Um 7:30 Uhr deutscher Zeit zeigt sich ein Markt, der die Luft anhält. DAX Futures notieren bei 24.141 Punkten, ein Minus von 0,4%, während der S&P 500 bei 7.426 praktisch unverändert steht. Asiatische Märkte schlossen überwiegend schwächer, doch die westlichen Futures zeigen keine Panik.
Die Iran-Prämie bleibt
Öl hält sich stabil bei $102 pro Barrel (WTI) — die Risikoprämie aus der Strait-of-Hormuz-Krise ist noch da, doch die Märkte haben sich daran gewöhnt. Keine neue Eskalation über Nacht bedeutet: keine neuen Moves. Wer gestern auf einen Durchbruch nach oben oder unten gesetzt hat, sitzt heute auf wertlosen 0DTE-Optionen.
Asien gibt den Ton an
Der Nikkei schloss knapp im Minus bei 59.800 (nach dem Rekordhoch von 62.000 vor zwei Wochen), der Hang Seng verlor 0,3%. Keine Katastrophe, aber auch kein Momentum. Für europäische Trader heißt das: Ein Tag, an dem die implizite Volatilität (IV) langsam aus den Optionen abfließt — Theta-Decay arbeitet für die Seller, gegen die Buyer.

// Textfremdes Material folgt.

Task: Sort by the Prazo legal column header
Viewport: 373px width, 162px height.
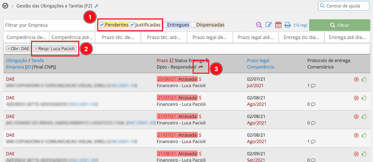Action: tap(258, 61)
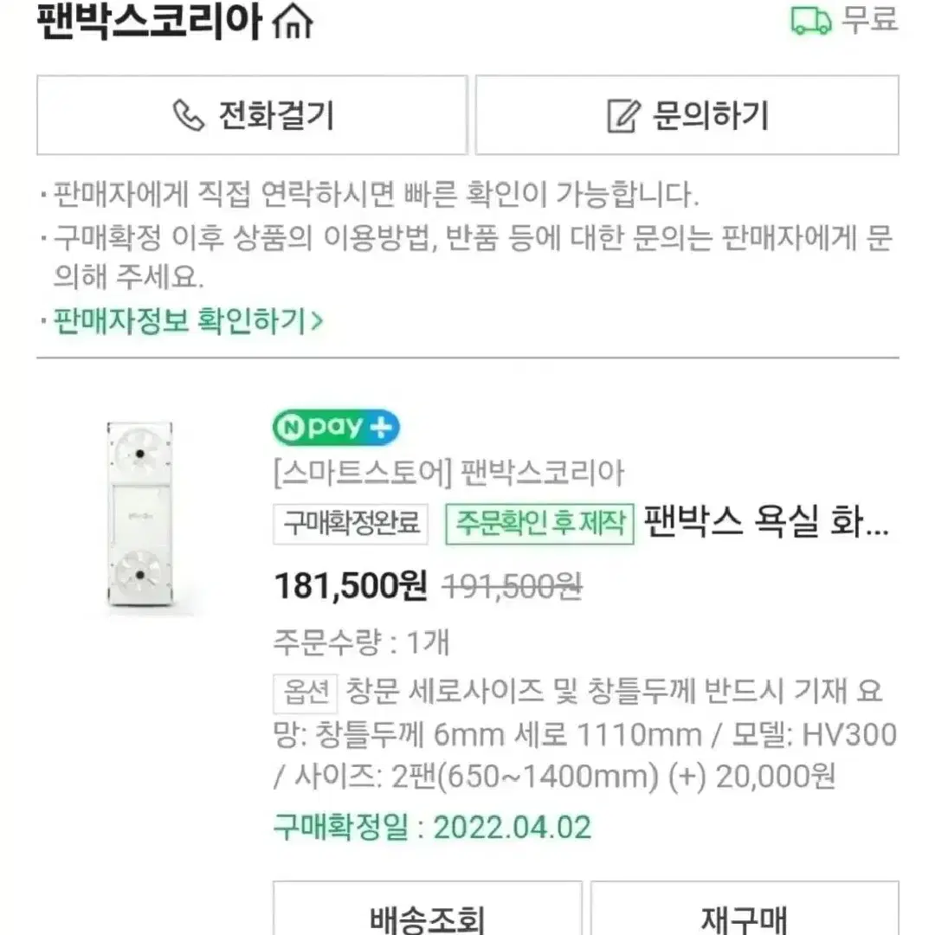Tap the 주문확인 후 제작 badge
The height and width of the screenshot is (935, 935).
pos(539,524)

Was Trader jetzt beobachten
Heute Nachmittag gibt es keine großen Makro-Events. Die EZB-Entscheidung steht erst Ende Mai an, US-Earnings sind durch, und der VIX liegt weiterhin unter 12 — ein Zeichen für Selbstzufriedenheit. Wer heute aktiv wird, sollte sich auf Range-Trading fokussieren: DAX zwischen 24.050 und 24.300, S&P zwischen 7.400 und 7.450. Call-Spreads und Iron Condors sind die Strategien des Tages.
Hinweis: Dieser Artikel dient ausschließlich zu Informationszwecken und stellt keine Anlageberatung dar. Vergangene Wertentwicklungen sind kein Indikator für künftige Ergebnisse.